(Entries taken from a collection)
= = = =
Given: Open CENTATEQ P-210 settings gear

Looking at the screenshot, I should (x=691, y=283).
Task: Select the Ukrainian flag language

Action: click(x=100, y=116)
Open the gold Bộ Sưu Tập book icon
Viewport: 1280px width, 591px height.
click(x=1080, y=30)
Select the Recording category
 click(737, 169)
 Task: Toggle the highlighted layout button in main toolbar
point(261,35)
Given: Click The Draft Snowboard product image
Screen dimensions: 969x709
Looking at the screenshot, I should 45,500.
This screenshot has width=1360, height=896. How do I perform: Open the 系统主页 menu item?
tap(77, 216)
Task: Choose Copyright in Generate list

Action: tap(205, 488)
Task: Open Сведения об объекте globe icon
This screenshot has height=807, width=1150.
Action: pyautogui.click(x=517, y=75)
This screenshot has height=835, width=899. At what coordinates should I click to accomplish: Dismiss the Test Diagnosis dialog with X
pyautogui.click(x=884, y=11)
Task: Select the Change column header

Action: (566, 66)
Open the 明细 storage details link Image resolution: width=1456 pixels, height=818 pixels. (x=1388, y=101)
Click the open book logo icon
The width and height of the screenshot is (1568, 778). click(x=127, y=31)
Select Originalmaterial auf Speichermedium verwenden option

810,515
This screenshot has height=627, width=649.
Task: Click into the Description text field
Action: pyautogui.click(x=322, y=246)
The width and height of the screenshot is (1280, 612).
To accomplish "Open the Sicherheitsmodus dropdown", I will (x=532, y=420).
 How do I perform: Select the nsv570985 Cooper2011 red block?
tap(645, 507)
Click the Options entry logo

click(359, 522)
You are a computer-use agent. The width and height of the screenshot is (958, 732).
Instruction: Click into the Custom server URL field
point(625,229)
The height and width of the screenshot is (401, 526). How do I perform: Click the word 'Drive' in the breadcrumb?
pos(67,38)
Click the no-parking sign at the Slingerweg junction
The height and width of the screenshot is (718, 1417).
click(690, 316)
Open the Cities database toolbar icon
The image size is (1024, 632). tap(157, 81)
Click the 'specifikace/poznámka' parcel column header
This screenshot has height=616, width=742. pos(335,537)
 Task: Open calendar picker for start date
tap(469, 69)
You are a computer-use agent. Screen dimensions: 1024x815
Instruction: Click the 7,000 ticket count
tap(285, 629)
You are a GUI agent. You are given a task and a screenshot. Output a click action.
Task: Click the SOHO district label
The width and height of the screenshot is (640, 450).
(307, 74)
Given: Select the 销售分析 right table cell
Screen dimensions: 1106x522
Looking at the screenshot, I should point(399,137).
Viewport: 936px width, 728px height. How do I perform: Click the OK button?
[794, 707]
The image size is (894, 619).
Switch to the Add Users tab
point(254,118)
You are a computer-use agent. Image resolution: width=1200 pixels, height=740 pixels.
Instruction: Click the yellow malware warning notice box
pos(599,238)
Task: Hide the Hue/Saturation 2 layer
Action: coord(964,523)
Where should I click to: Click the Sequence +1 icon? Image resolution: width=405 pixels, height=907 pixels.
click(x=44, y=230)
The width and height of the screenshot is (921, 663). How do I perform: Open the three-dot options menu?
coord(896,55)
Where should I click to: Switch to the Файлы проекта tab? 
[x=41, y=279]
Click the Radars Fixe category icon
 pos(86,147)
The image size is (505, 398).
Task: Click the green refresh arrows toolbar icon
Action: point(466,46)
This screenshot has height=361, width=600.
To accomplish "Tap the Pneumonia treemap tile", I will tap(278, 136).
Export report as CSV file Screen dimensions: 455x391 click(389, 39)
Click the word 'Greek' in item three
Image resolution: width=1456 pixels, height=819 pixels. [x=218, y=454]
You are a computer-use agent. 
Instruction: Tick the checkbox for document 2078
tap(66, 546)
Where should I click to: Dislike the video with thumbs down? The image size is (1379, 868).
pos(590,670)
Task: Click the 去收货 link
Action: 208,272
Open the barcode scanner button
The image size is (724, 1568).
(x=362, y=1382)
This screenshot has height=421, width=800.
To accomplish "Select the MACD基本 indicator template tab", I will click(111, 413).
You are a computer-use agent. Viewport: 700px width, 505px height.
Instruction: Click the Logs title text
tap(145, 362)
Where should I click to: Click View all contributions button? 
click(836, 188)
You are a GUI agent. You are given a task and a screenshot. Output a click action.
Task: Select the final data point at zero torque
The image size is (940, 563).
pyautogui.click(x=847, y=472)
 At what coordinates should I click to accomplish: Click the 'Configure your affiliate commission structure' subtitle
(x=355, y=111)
= = = =
Please show all lines from the entries that contain the word "will".

To accomplish "Open the Sicherheitsmodus dropdown", I will (x=532, y=420).
To accomplish "Tap the Pneumonia treemap tile", I will tap(278, 136).
To accomplish "Select the MACD基本 indicator template tab", I will click(111, 413).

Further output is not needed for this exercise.